• Entries on target coordinates
※ ※ ※

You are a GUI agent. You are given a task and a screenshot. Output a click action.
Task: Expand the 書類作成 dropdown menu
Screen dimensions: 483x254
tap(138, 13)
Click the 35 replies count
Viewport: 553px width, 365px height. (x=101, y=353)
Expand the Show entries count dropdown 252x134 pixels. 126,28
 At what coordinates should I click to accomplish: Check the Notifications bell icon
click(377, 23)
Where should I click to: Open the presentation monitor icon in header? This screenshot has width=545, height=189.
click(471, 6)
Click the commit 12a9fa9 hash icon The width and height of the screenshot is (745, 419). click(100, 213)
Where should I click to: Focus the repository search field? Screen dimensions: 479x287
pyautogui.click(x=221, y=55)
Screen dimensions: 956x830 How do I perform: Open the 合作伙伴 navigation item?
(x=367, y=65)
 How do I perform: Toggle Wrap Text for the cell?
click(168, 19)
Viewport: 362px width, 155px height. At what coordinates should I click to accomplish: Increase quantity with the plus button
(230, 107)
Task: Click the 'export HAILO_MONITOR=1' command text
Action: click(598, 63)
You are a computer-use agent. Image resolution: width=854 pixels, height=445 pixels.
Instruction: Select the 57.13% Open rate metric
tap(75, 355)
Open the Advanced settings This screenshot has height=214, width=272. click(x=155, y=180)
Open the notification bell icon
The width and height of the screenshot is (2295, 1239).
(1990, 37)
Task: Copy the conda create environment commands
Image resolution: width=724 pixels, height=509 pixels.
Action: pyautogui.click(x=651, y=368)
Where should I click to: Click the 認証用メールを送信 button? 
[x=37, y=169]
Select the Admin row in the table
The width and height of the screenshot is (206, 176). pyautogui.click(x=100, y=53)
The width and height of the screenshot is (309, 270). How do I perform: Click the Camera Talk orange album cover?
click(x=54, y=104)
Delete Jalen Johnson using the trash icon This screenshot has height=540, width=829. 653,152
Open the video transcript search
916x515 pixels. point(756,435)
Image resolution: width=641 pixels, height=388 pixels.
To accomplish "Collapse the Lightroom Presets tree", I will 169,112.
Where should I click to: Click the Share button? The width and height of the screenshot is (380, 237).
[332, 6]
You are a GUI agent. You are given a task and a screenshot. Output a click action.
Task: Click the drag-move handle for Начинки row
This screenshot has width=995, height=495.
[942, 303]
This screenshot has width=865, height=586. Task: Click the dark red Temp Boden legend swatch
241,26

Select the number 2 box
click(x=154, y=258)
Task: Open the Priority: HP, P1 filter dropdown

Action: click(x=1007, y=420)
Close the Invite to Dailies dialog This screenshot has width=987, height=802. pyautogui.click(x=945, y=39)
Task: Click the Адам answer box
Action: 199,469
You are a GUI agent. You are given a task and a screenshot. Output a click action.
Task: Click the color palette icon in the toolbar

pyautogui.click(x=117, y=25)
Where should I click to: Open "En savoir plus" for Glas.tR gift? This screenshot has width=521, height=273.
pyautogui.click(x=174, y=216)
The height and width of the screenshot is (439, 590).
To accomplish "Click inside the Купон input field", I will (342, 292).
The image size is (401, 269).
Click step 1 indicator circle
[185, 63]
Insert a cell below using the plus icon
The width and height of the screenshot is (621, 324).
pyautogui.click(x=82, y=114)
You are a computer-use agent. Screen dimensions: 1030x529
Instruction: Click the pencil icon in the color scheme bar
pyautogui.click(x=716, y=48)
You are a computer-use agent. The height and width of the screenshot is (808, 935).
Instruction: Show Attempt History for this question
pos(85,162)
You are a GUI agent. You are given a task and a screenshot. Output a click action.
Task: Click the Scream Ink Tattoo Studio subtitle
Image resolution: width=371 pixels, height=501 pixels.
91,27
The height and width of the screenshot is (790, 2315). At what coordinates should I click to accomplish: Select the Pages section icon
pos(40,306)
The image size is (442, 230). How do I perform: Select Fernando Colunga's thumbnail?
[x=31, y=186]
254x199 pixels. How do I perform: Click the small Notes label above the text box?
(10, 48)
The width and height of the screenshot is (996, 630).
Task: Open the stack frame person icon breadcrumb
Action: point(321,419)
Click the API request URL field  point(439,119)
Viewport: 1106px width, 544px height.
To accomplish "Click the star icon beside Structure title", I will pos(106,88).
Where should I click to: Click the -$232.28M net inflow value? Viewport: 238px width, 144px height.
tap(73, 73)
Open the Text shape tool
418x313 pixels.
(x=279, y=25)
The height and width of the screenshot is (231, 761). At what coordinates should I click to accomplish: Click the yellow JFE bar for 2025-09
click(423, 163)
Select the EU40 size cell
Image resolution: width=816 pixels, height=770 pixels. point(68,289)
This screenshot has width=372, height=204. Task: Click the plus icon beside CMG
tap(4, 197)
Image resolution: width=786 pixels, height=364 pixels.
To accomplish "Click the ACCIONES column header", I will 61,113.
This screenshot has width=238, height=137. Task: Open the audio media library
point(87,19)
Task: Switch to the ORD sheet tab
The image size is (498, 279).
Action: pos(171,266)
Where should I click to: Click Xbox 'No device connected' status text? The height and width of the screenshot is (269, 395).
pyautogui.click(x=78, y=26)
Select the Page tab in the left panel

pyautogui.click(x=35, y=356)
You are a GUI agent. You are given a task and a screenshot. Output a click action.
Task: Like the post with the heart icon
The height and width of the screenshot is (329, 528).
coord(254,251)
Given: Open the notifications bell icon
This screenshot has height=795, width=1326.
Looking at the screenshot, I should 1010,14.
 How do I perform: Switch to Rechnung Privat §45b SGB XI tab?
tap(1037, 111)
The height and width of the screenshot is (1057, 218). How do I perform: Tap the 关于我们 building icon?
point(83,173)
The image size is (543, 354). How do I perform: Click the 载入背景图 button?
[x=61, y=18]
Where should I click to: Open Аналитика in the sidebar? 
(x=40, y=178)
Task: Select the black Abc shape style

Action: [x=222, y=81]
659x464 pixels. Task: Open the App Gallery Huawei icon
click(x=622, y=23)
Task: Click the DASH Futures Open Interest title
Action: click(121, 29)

※ ※ ※

• GOAL
Reproduce everything from the start of the records down through the line containing "Viewport: 553px width, 365px", keeping both ends.

• ANSWER TO THE EXERCISE
You are a GUI agent. You are given a task and a screenshot. Output a click action.
Task: Expand the 書類作成 dropdown menu
Screen dimensions: 483x254
tap(138, 13)
Click the 35 replies count
Viewport: 553px width, 365px height. (x=101, y=353)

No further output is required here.